--- Objective ---
Pull out each line of the data that contains the string "http".

--- Material provided ---
= = = = =

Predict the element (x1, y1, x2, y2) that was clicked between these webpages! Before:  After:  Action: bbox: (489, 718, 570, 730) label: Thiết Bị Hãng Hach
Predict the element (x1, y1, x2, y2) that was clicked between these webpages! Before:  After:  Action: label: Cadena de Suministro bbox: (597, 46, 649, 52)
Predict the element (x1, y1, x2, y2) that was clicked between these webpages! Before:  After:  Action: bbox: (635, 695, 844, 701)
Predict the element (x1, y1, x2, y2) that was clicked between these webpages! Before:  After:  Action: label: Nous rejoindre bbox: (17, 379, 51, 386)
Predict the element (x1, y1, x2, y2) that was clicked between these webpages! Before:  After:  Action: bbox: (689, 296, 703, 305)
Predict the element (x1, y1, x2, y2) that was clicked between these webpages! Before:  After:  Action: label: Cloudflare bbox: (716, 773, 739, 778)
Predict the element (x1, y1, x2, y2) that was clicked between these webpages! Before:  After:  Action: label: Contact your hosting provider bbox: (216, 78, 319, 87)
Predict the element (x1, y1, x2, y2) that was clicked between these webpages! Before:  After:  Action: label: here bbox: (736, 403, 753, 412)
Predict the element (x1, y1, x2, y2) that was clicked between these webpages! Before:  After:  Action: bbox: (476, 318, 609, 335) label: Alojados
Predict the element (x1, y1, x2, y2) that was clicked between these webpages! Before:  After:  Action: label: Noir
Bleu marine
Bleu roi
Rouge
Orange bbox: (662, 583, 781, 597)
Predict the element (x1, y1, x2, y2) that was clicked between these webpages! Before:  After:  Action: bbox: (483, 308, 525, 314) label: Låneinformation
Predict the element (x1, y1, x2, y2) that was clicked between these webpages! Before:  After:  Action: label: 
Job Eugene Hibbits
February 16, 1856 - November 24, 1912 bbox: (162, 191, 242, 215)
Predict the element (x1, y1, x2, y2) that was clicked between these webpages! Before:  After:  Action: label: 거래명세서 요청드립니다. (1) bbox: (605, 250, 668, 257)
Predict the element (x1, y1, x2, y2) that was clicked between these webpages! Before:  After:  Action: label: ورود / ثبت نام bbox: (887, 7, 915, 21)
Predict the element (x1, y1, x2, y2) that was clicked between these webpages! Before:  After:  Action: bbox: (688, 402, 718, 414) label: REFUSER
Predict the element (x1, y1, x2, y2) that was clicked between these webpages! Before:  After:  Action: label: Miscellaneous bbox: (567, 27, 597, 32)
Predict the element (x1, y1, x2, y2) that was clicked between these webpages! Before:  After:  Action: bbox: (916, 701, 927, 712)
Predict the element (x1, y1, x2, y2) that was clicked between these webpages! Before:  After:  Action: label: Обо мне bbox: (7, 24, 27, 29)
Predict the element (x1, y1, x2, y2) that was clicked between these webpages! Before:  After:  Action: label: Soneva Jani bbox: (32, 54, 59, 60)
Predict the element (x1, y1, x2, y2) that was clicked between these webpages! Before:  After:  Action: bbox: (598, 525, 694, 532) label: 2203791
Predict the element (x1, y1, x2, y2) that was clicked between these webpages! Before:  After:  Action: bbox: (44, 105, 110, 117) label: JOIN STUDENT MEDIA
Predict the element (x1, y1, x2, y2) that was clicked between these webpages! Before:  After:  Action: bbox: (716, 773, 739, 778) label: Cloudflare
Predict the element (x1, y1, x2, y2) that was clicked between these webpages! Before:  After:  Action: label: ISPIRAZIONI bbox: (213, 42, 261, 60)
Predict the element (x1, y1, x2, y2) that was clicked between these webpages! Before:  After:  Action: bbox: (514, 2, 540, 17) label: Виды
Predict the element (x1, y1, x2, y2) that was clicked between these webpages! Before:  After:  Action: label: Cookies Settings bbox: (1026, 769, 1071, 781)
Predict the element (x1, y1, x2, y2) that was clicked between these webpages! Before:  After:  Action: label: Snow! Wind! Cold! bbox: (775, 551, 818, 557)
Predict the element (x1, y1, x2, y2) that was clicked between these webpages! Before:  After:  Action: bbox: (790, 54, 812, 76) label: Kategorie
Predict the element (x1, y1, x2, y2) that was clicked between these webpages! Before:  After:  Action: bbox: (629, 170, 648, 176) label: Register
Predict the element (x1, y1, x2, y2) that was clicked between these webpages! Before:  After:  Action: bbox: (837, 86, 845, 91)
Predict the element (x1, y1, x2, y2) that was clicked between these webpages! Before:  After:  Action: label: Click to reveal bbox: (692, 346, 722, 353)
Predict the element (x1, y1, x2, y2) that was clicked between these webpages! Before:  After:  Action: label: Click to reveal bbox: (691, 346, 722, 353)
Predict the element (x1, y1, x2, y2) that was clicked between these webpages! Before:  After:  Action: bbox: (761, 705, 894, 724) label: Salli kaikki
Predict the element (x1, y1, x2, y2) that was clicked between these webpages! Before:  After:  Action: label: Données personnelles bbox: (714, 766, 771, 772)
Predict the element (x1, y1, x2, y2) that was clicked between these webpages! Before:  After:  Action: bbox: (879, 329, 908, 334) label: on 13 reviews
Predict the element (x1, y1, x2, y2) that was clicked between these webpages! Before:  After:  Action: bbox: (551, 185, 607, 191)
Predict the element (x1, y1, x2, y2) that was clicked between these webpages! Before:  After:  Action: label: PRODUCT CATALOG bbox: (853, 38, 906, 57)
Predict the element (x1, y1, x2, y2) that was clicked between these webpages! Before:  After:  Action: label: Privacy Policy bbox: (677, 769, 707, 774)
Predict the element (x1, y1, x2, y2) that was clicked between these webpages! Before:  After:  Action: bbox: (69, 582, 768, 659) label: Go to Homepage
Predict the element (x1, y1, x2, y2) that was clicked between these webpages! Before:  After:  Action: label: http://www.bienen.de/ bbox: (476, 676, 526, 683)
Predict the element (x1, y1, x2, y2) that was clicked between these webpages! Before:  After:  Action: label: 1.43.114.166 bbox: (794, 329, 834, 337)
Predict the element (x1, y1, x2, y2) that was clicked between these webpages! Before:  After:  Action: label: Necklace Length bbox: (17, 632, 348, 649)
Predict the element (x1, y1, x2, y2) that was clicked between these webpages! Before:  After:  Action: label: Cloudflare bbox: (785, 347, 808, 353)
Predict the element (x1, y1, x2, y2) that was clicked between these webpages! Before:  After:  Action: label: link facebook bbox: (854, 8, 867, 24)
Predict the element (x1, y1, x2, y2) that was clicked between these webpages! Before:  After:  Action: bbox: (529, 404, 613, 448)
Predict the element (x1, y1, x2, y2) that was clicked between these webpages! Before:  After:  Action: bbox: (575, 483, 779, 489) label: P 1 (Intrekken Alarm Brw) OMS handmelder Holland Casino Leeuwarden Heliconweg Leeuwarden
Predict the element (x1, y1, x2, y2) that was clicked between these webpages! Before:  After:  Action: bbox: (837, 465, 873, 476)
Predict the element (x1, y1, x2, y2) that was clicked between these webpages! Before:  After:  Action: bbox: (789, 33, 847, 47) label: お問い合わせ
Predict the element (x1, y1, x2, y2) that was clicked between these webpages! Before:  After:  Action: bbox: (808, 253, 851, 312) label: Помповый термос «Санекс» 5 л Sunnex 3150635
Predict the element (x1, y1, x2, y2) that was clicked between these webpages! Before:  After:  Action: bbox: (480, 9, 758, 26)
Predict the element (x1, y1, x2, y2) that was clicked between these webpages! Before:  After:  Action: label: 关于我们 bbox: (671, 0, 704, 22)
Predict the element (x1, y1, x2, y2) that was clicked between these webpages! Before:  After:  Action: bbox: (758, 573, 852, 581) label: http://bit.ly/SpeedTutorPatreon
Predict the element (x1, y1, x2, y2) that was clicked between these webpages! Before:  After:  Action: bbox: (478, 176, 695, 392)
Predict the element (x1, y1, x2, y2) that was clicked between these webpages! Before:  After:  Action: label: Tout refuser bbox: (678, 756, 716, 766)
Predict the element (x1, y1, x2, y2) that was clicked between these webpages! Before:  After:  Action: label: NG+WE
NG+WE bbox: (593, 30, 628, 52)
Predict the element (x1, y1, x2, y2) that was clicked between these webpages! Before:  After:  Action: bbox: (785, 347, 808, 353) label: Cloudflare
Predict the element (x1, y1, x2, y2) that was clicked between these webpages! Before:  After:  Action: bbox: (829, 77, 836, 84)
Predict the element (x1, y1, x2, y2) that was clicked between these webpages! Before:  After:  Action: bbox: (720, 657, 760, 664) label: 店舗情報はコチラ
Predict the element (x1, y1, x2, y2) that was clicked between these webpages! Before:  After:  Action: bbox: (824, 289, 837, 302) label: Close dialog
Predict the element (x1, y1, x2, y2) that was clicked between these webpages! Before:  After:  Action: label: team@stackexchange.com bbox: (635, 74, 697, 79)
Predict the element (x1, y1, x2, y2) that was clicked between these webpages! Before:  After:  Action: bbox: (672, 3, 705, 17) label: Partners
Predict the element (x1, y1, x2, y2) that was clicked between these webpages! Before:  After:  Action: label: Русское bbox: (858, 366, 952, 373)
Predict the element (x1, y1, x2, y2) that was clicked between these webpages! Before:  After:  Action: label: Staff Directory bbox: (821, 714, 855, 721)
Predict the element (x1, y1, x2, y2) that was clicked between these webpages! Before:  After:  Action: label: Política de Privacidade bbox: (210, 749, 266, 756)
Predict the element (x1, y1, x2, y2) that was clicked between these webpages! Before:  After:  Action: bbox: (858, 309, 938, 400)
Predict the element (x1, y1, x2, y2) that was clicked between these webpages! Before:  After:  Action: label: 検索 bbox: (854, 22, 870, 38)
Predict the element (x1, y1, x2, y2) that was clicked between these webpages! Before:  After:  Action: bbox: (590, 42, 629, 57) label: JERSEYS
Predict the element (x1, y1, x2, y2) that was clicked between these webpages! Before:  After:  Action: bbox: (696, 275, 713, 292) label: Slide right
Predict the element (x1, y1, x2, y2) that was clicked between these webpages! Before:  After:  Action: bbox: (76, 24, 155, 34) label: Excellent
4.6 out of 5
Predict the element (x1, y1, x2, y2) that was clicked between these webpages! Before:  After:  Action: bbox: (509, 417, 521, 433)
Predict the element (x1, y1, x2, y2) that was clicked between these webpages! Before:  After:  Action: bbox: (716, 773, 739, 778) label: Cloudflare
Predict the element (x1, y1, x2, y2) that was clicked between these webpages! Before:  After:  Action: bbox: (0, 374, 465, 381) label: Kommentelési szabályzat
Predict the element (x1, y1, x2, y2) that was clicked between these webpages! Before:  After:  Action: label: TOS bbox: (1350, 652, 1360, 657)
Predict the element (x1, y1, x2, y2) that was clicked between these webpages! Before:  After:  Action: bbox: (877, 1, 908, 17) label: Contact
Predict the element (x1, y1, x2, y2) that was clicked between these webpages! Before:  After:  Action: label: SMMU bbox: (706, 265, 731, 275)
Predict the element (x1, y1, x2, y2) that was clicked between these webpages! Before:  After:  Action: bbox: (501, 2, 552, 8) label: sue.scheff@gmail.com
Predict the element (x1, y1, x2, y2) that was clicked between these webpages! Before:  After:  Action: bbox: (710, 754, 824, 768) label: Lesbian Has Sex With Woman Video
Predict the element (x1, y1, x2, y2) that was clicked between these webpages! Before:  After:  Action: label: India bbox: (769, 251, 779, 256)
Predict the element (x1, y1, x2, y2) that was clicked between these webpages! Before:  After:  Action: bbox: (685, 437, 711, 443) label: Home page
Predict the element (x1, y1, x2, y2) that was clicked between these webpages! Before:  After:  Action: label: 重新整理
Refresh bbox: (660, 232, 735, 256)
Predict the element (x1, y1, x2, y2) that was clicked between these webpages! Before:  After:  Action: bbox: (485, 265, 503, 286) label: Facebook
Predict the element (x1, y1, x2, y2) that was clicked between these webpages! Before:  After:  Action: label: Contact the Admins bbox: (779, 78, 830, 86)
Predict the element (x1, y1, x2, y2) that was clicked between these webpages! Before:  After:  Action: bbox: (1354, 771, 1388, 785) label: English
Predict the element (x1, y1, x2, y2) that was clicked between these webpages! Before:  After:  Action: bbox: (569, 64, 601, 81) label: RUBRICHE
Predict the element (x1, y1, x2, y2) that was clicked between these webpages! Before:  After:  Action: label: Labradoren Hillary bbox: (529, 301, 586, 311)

= = = = =

--- In response ---
Predict the element (x1, y1, x2, y2) that was clicked between these webpages! Before:  After:  Action: label: http://www.bienen.de/ bbox: (476, 676, 526, 683)
Predict the element (x1, y1, x2, y2) that was clicked between these webpages! Before:  After:  Action: bbox: (758, 573, 852, 581) label: http://bit.ly/SpeedTutorPatreon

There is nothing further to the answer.